Anne Marie Parsons, of Kaikorai Valley, shows face masks she gives out for free to bus users....
Anne Marie Parsons, of Kaikorai Valley, shows face masks she gives out for free to bus users. PHOTO: SIMON HENDERSON
A story in The Star last week about bus users defying the mask-wearing rule prompted a reader  to come forward with her observations. Reporter Simon Henderson talks to a local bus user who has her own way of helping people stay safe.

Some people say "stop preaching, old bat", but that does not stop Anne Marie Parsons offering free facemasks to people waiting for the bus near her home.

She buys packets of masks from her local market and when she spots someone waiting at the bus stop without one, she offers them a mask.

"I’m almost 80, so I am old enough to take rejection."

Face coverings at Covid-19 Alert Level 1 are still legally required on public transport, with some exceptions.

Ms Parsons said some people did not have nice things to say, including "stop preaching, old bat", but others had thanked her and accepted a free facemask appreciatively.

"Sometimes people are very grateful, sometimes people are just so rude and arrogant. It is awful."

As a Christian, she remained committed to providing masks despite some challenges.

"Because I wear a cross, sometimes that comes into the story," Ms Parsons said.

"I wear my cross for me, to remind me how to behave."

Otago Regional Council transport manager Garry Maloney said masks were not provided on buses and it was up to individual passengers to do the right thing and follow Alert Level 1 guidelines.

Bus drivers were not required to enforce the use of face coverings.

"They cannot stop people from boarding buses without a face covering, but may encourage using one."

Bus drivers themselves might not be wearing a mask, if they had exemptions for a range of reasons, including if wearing one could impair driving.

The regional council understood from national conversations that getting passengers to use face coverings was a challenge throughout the country.

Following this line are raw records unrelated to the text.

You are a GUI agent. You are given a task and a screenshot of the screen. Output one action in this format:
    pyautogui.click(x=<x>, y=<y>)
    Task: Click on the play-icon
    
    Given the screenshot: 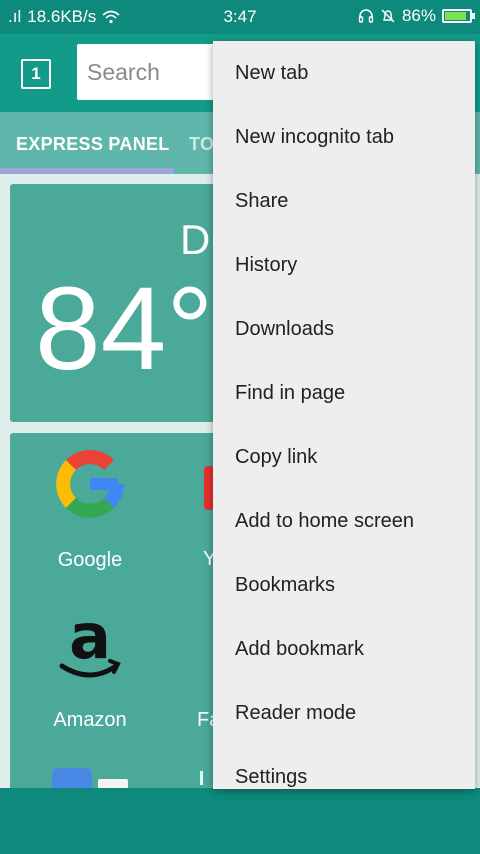 What is the action you would take?
    pyautogui.click(x=206, y=778)
    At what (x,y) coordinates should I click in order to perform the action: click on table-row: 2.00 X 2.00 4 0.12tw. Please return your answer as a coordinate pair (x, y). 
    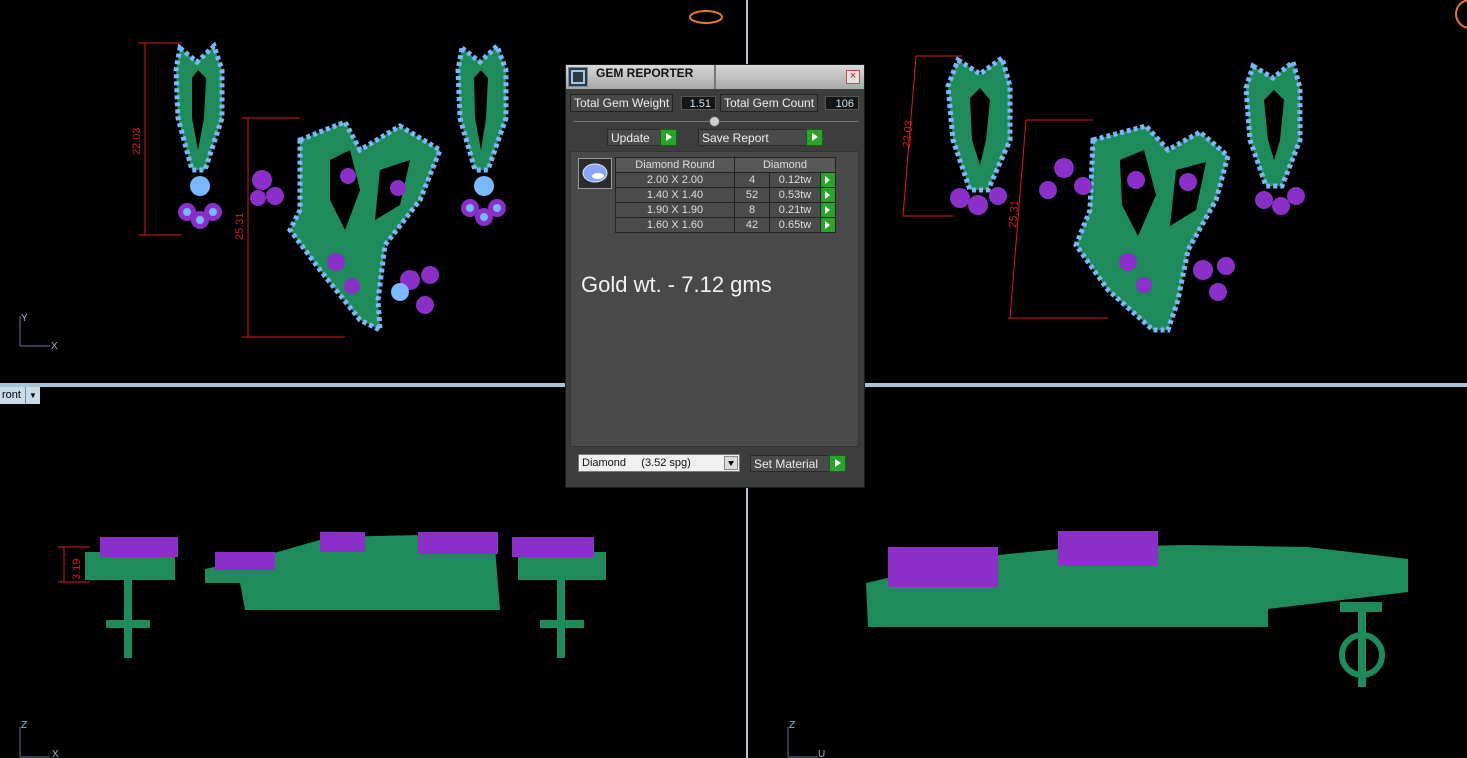
    Looking at the image, I should click on (726, 180).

"It sounds like mask usage in Dunedin is relatively good - albeit with room for improvement," Mr Maloney said.

The Government’s guidelines applied equally to all public transport users, and the regional council strongly encouraged passengers of all ages to wear a face covering on the bus.

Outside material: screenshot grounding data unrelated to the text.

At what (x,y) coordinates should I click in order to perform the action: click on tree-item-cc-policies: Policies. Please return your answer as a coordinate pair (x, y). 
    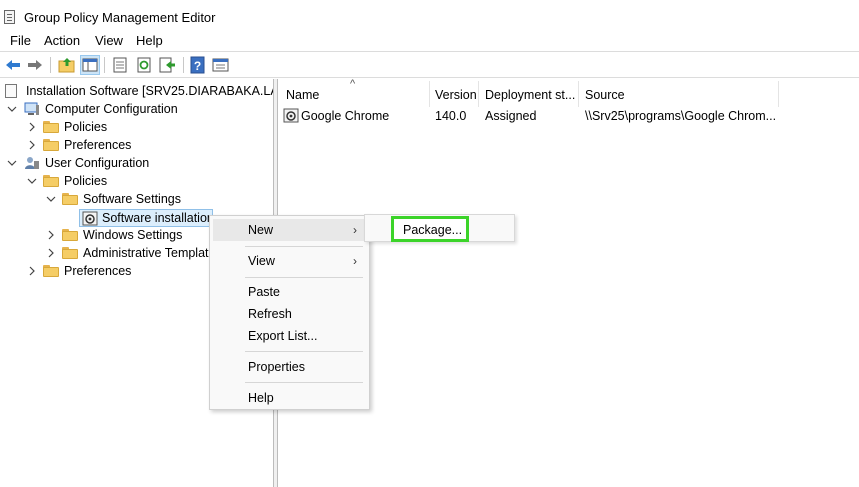
    Looking at the image, I should click on (136, 127).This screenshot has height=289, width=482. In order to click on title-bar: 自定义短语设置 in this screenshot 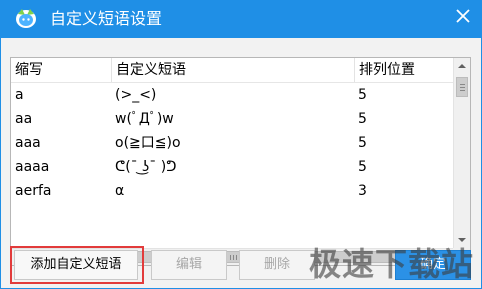, I will do `click(241, 19)`.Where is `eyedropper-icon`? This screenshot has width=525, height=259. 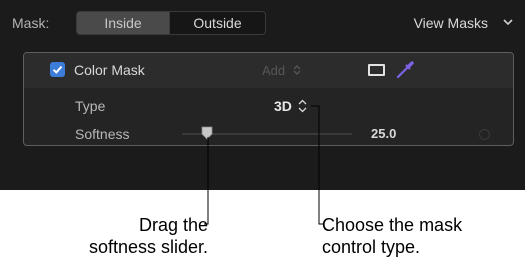 eyedropper-icon is located at coordinates (405, 70).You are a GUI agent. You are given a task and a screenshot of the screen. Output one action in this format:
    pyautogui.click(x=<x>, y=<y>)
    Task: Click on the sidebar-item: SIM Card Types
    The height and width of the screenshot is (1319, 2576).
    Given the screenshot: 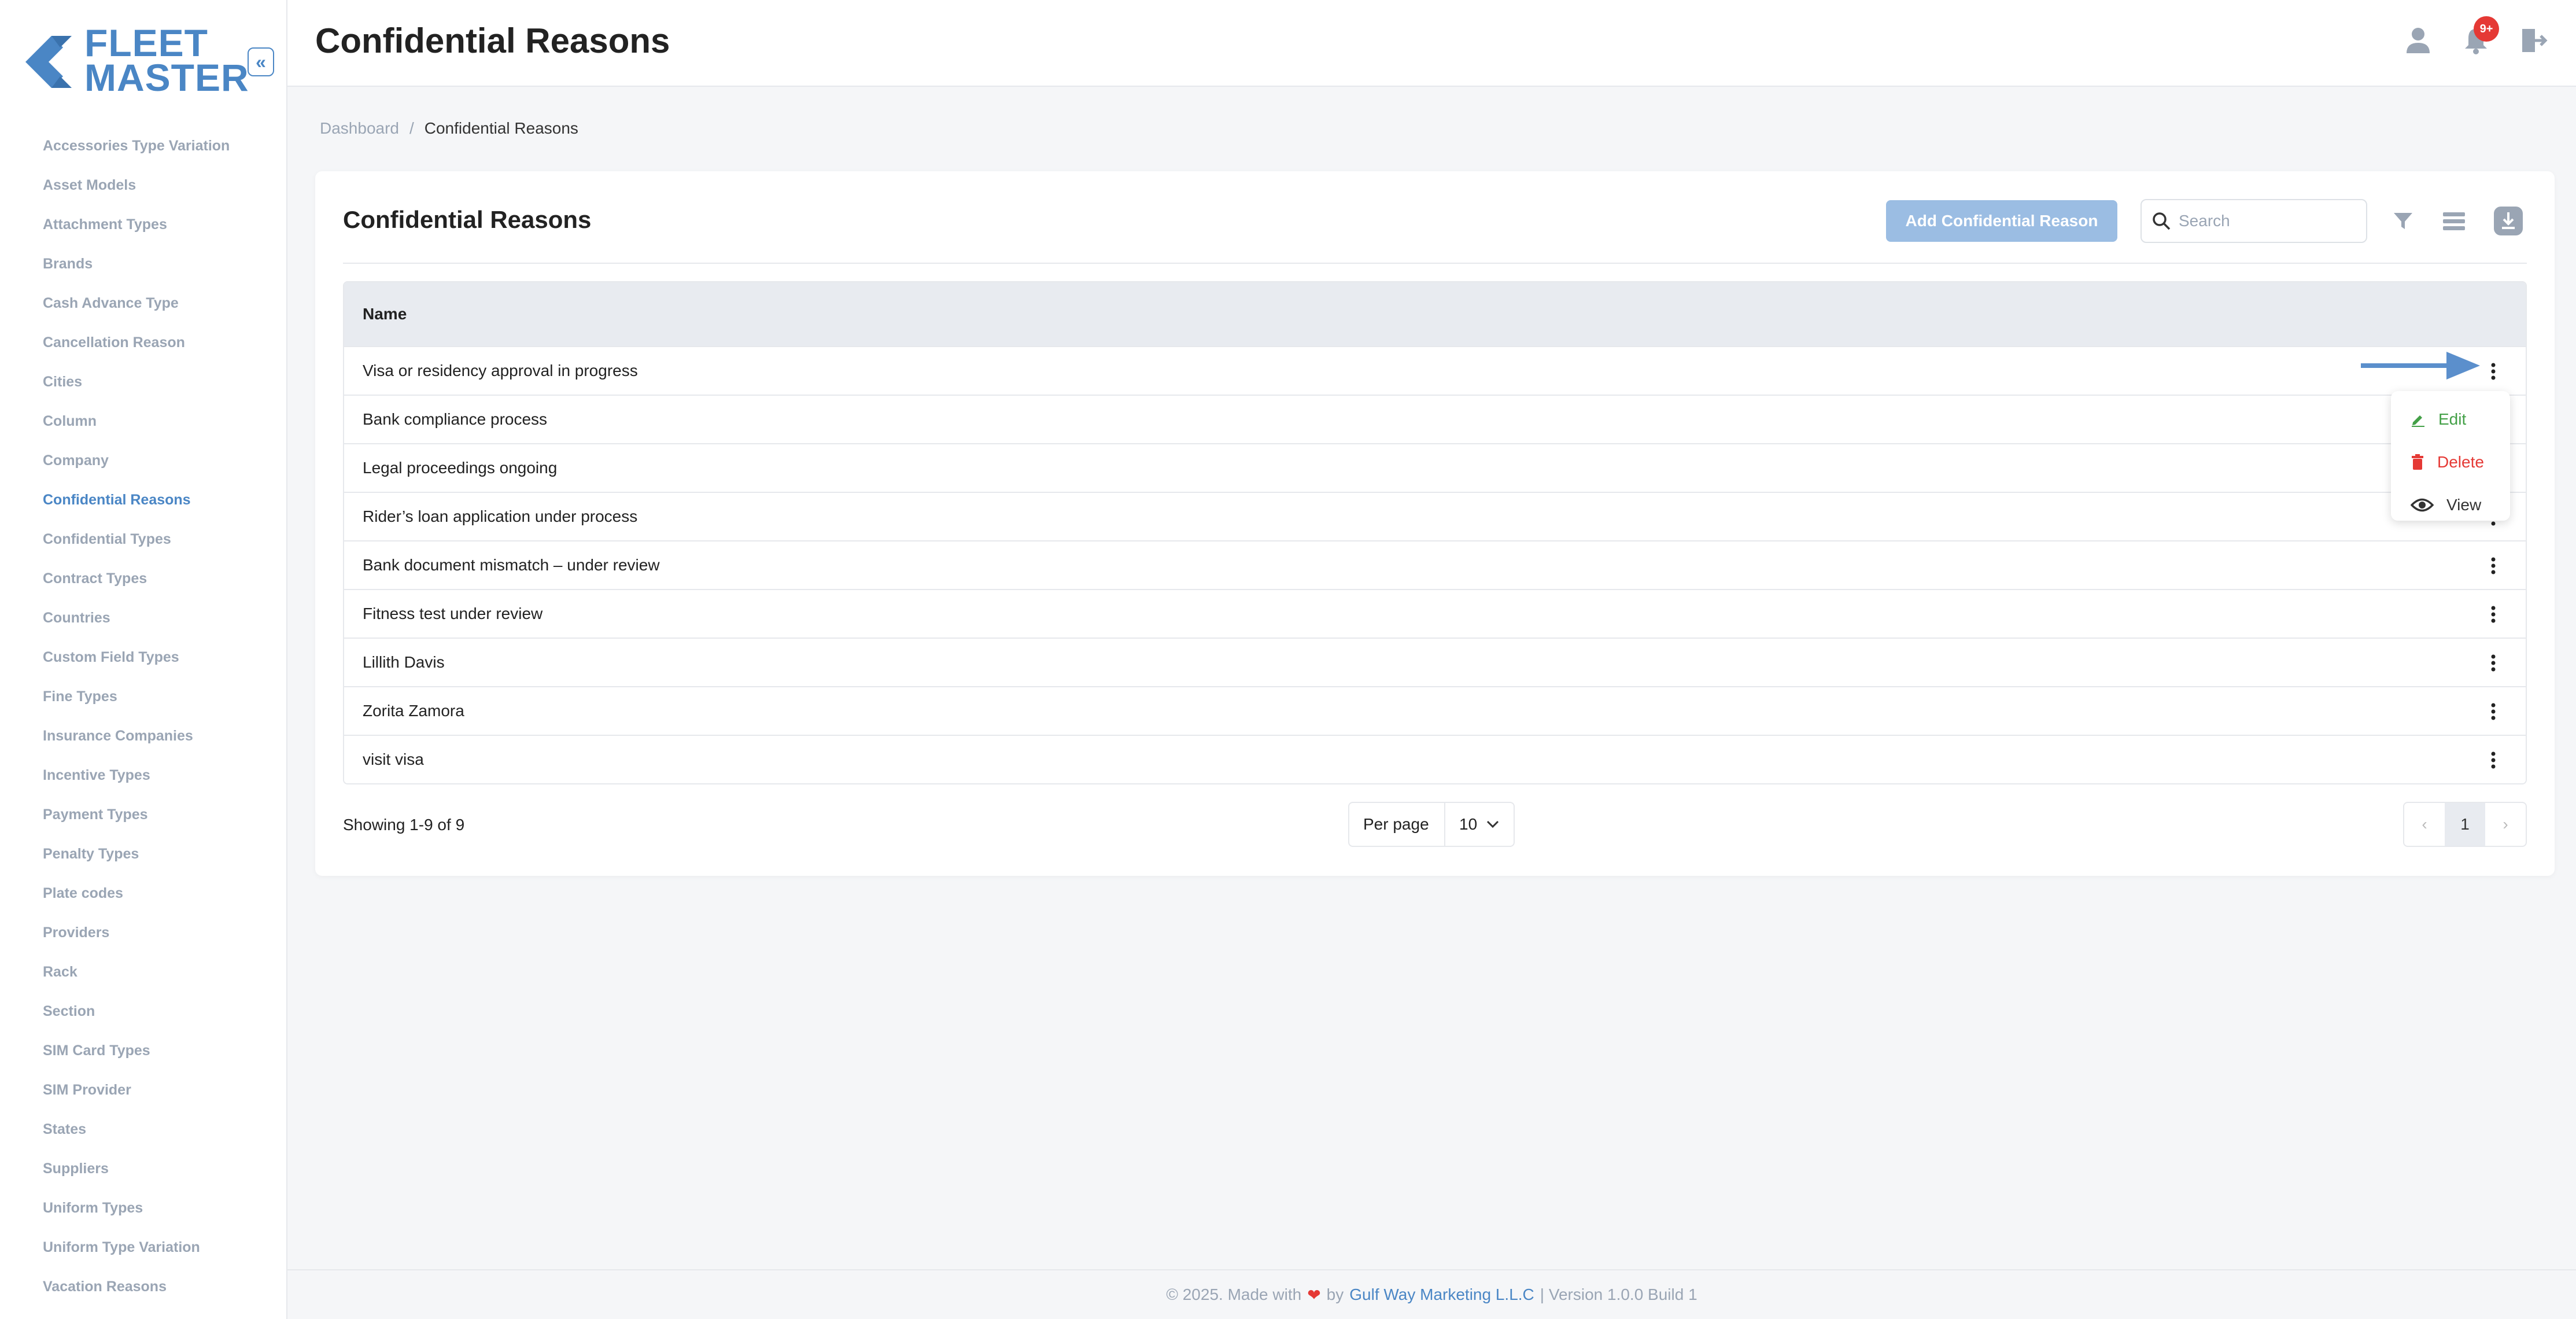 What is the action you would take?
    pyautogui.click(x=136, y=1050)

"We have recently refreshed our on-board signage reminding people to continue to wear face coverings."

The council was looking at introducing alerts and reminders about mask use through Transit, the travel app that showed real-time Orbus tracking information.

"We would also remind people to scan on to the bus using the NZ Covid Tracer app, and to avoid using public transport if you are feeling unwell.

"The situation in parts of Australia is a good reminder of the importance of these measures, particularly given the higher transmission rates of new Covid-19 variants," Mr Maloney said.